What you will do. Can you turn the lines from the start of the records through the line containing "point(332,341)", inclusive, into a Markdown table with the columns Row and Line, leaving out blank lines?

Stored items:
━━━━━━━━━━━━━━━━━━━━━━━━━━━━━━

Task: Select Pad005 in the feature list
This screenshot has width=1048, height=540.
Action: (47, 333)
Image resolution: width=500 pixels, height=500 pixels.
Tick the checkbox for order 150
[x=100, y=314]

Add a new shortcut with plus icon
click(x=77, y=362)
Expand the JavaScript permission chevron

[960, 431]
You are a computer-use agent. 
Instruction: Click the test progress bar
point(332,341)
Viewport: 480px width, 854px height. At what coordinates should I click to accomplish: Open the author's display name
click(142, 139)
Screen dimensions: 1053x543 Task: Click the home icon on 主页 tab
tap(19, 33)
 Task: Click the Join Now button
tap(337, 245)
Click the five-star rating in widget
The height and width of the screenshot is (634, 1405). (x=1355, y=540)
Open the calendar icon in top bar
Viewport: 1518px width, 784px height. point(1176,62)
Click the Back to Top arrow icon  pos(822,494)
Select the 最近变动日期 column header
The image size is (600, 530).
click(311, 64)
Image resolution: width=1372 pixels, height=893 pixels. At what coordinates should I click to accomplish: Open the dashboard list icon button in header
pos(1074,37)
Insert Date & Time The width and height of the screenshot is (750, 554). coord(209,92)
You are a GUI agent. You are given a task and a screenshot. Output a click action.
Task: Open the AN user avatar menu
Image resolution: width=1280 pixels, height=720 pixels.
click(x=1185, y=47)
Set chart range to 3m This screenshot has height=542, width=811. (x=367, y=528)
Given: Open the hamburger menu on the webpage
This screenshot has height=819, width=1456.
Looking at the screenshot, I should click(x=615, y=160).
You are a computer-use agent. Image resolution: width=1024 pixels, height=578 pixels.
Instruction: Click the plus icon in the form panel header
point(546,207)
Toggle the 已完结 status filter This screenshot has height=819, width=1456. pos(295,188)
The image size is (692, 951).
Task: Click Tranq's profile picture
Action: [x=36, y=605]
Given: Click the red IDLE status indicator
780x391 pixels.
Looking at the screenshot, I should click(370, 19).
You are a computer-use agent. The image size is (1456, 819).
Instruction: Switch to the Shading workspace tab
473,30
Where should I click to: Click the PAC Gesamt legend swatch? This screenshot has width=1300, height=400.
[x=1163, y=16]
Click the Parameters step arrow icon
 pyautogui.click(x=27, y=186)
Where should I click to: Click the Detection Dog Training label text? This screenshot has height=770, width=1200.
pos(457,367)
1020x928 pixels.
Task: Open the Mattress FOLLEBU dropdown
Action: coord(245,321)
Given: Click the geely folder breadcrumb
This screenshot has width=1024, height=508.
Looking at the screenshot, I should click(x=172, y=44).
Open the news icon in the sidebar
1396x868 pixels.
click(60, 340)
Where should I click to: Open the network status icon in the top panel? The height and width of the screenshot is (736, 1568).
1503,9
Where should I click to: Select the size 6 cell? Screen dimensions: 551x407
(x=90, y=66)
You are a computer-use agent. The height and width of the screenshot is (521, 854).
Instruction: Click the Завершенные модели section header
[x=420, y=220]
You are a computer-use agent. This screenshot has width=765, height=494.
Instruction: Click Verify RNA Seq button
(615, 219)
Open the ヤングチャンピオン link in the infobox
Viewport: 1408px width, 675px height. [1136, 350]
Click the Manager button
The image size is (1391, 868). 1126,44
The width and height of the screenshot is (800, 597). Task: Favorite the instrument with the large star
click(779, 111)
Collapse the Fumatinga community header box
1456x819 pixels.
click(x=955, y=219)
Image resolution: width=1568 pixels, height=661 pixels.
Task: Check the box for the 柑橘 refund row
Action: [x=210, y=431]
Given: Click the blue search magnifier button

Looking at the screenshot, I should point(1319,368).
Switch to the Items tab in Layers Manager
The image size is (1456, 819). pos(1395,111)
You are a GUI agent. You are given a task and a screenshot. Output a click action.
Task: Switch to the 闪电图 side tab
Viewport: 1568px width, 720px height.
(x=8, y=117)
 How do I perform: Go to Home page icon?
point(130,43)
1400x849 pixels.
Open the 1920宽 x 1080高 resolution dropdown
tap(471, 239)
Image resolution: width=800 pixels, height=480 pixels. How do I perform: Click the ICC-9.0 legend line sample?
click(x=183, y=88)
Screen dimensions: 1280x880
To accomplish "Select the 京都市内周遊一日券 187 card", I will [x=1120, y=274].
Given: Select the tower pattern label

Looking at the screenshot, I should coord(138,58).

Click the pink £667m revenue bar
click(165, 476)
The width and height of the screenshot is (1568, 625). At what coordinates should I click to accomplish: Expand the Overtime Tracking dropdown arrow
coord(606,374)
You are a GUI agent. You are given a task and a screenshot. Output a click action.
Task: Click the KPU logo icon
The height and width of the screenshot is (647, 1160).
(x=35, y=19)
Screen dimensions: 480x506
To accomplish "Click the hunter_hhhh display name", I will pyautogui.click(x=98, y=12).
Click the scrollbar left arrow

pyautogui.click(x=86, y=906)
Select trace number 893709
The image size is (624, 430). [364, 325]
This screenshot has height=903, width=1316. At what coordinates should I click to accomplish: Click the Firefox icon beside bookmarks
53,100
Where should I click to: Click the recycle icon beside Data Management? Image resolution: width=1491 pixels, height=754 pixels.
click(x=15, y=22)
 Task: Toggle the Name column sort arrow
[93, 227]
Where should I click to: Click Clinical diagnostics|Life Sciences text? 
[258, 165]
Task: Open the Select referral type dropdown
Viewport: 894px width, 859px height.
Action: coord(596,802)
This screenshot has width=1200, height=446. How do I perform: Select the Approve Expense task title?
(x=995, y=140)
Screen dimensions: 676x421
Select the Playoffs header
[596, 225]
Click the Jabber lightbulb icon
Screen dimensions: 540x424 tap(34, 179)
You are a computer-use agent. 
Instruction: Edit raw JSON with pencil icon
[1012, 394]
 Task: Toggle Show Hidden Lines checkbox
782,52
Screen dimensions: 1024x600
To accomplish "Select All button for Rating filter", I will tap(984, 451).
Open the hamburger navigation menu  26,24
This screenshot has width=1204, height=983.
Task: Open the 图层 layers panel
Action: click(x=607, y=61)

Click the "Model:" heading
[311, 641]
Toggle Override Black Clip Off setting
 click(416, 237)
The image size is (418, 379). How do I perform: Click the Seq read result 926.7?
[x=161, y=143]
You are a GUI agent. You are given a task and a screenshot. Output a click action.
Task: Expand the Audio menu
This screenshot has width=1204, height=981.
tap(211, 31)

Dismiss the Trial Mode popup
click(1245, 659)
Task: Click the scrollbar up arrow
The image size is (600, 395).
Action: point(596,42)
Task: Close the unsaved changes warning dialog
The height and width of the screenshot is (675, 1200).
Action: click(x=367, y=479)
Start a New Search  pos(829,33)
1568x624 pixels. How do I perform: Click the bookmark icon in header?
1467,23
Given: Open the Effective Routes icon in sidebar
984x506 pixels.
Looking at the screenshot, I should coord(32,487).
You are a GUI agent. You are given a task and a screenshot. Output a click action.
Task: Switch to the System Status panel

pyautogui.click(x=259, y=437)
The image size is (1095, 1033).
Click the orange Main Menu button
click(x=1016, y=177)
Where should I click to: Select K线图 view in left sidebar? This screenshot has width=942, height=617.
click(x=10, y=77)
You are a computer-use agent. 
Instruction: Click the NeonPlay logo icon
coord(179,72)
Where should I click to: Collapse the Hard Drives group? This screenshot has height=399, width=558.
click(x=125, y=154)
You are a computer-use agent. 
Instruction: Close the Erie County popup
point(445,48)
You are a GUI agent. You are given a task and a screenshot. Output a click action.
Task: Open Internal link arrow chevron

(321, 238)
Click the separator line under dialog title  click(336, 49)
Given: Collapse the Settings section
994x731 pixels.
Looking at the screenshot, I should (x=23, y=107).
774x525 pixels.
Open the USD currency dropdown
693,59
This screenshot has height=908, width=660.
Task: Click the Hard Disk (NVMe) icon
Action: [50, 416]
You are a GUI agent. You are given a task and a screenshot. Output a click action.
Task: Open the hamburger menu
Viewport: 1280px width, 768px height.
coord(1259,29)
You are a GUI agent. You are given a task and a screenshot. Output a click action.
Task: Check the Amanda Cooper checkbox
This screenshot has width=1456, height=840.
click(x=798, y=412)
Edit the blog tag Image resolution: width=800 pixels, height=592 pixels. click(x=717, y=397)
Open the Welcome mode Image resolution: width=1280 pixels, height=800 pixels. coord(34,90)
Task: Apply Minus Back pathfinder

━━━━━━━━━━━━━━━━━━━━━━━━━━━━━━

Answer for this exercise.
| Row | Line |
|---|---|
| 1 | Task: Select Pad005 in the feature list |
| 2 | This screenshot has width=1048, height=540. |
| 3 | Action: (47, 333) |
| 4 | Image resolution: width=500 pixels, height=500 pixels. |
| 5 | Tick the checkbox for order 150 |
| 6 | [x=100, y=314] |
| 7 | Add a new shortcut with plus icon |
| 8 | click(x=77, y=362) |
| 9 | Expand the JavaScript permission chevron |
| 10 | [960, 431] |
| 11 | You are a computer-use agent.  |
| 12 | Instruction: Click the test progress bar |
| 13 | point(332,341) |